When they came to write the story of Bayezid’s defeat at Ankara, the chroniclers sought explanations for the disaster which had befallen the Ottomans. The fifteenth-century chronicler Aşıkpaşazade held Bayezid responsible for the defeat, branding him a debauchee – a view with which the Sultan’s contemporaries concurred26 – and blaming his Serbian wife for encouraging him to drink; he also criticized Bayezid’s vezir Çandarlı Ali Pasha for consorting with holy men whose religious credentials were suspect.27 Tamerlane’s victory was sufficiently humiliating, but for later generations, the greatest cause for regret was the struggle that ensued among the sons of Bayezid as they vied to succeed him. With Prince Musa and possibly also Prince Mustafa in Tamerlane’s hands following the battle at Ankara, Süleyman, Mehmed and İsa acted immediately to find allies to support their individual claims to the throne. Another son, Prince Yusuf, took refuge in Constantinople, converted to Christianity and was baptized Demetrius.28 For the next twenty years civil war brought turmoil and suffering on an unprecedented scale to the Ottoman state.

DATA:

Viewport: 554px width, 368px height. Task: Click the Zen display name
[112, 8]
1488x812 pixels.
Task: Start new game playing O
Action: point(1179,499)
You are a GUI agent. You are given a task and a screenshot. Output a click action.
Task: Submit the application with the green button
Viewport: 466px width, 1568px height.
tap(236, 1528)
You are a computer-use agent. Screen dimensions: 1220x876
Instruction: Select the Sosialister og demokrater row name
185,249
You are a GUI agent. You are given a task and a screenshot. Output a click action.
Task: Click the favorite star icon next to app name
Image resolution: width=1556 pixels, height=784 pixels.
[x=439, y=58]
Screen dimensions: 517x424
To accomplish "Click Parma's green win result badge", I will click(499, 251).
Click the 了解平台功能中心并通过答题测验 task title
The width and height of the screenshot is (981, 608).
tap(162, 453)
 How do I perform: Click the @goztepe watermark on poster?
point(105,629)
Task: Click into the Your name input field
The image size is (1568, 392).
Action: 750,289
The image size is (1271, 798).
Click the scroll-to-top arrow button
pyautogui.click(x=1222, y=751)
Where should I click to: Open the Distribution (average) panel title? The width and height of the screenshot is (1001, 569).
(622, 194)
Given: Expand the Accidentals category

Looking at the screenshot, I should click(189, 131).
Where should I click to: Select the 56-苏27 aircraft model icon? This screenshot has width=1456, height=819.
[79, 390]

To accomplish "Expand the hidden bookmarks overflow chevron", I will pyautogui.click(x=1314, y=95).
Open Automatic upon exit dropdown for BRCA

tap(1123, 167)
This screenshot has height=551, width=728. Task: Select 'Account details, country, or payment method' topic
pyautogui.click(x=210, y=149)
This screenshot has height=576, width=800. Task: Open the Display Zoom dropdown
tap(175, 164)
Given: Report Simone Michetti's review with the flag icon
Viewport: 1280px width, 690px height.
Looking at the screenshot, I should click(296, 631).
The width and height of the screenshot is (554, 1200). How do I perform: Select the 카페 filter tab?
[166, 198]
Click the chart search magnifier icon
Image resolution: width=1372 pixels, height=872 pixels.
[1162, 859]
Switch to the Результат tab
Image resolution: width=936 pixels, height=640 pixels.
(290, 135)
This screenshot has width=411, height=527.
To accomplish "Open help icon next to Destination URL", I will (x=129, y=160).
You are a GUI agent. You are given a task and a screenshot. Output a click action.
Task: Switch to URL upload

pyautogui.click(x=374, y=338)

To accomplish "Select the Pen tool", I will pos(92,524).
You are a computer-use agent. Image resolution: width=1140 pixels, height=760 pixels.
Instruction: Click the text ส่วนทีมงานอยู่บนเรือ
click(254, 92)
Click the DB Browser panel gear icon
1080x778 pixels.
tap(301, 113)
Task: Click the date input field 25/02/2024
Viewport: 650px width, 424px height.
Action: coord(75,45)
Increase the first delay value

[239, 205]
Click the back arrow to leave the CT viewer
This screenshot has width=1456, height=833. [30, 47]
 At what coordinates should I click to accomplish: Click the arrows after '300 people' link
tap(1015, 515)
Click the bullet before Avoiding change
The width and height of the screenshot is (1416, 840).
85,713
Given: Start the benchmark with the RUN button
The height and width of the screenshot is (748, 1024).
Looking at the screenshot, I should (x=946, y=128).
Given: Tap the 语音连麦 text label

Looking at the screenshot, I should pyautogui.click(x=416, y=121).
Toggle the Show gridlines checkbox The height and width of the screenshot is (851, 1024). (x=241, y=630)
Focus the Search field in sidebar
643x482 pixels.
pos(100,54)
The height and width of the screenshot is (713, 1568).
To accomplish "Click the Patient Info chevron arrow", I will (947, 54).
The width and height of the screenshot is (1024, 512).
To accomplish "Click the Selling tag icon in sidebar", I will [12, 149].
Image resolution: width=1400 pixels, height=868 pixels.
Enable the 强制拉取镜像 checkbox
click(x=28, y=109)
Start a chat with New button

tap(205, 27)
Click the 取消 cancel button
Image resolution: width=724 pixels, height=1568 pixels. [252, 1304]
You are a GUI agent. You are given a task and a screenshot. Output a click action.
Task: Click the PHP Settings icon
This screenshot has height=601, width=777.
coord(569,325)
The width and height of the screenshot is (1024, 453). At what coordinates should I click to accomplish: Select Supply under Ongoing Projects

GOAL 1:
Sum up the passage on Bayezid's defeat at Ankara in two sentences.
GOAL 2:
Put a stretch of the entries into a Markdown table with the columns Row and Line, numbering each row and leaving out blank lines. Begin at the entry line that has "I will pos(92,524)." and stop after the one that has "coord(569,325)".

ANSWER 1:
The chronicler Aşıkpaşazade held Bayezid responsible for the defeat at Ankara, branding him a debauchee, blaming his Serbian wife for encouraging him to drink, and criticizing his vezir Çandarlı Ali Pasha for consorting with holy men of suspect religious credentials. For later generations the greatest cause for regret was the struggle among Bayezid's sons to succeed him, which brought twenty years of civil war and unprecedented suffering to the Ottoman state.

ANSWER 2:
| Row | Line |
|---|---|
| 1 | To accomplish "Select the Pen tool", I will pos(92,524). |
| 2 | You are a computer-use agent. Image resolution: width=1140 pixels, height=760 pixels. |
| 3 | Instruction: Click the text ส่วนทีมงานอยู่บนเรือ |
| 4 | click(254, 92) |
| 5 | Click the DB Browser panel gear icon |
| 6 | 1080x778 pixels. |
| 7 | tap(301, 113) |
| 8 | Task: Click the date input field 25/02/2024 |
| 9 | Viewport: 650px width, 424px height. |
| 10 | Action: coord(75,45) |
| 11 | Increase the first delay value |
| 12 | [239, 205] |
| 13 | Click the back arrow to leave the CT viewer |
| 14 | This screenshot has width=1456, height=833. [30, 47] |
| 15 |  At what coordinates should I click to accomplish: Click the arrows after '300 people' link |
| 16 | tap(1015, 515) |
| 17 | Click the bullet before Avoiding change |
| 18 | The width and height of the screenshot is (1416, 840). |
| 19 | 85,713 |
| 20 | Given: Start the benchmark with the RUN button |
| 21 | The height and width of the screenshot is (748, 1024). |
| 22 | Looking at the screenshot, I should (x=946, y=128). |
| 23 | Given: Tap the 语音连麦 text label |
| 24 | Looking at the screenshot, I should pyautogui.click(x=416, y=121). |
| 25 | Toggle the Show gridlines checkbox The height and width of the screenshot is (851, 1024). (x=241, y=630) |
| 26 | Focus the Search field in sidebar |
| 27 | 643x482 pixels. |
| 28 | pos(100,54) |
| 29 | The height and width of the screenshot is (713, 1568). |
| 30 | To accomplish "Click the Patient Info chevron arrow", I will (947, 54). |
| 31 | The width and height of the screenshot is (1024, 512). |
| 32 | To accomplish "Click the Selling tag icon in sidebar", I will [12, 149]. |
| 33 | Image resolution: width=1400 pixels, height=868 pixels. |
| 34 | Enable the 强制拉取镜像 checkbox |
| 35 | click(x=28, y=109) |
| 36 | Start a chat with New button |
| 37 | tap(205, 27) |
| 38 | Click the 取消 cancel button |
| 39 | Image resolution: width=724 pixels, height=1568 pixels. [252, 1304] |
| 40 | You are a GUI agent. You are given a task and a screenshot. Output a click action. |
| 41 | Task: Click the PHP Settings icon |
| 42 | This screenshot has height=601, width=777. |
| 43 | coord(569,325) |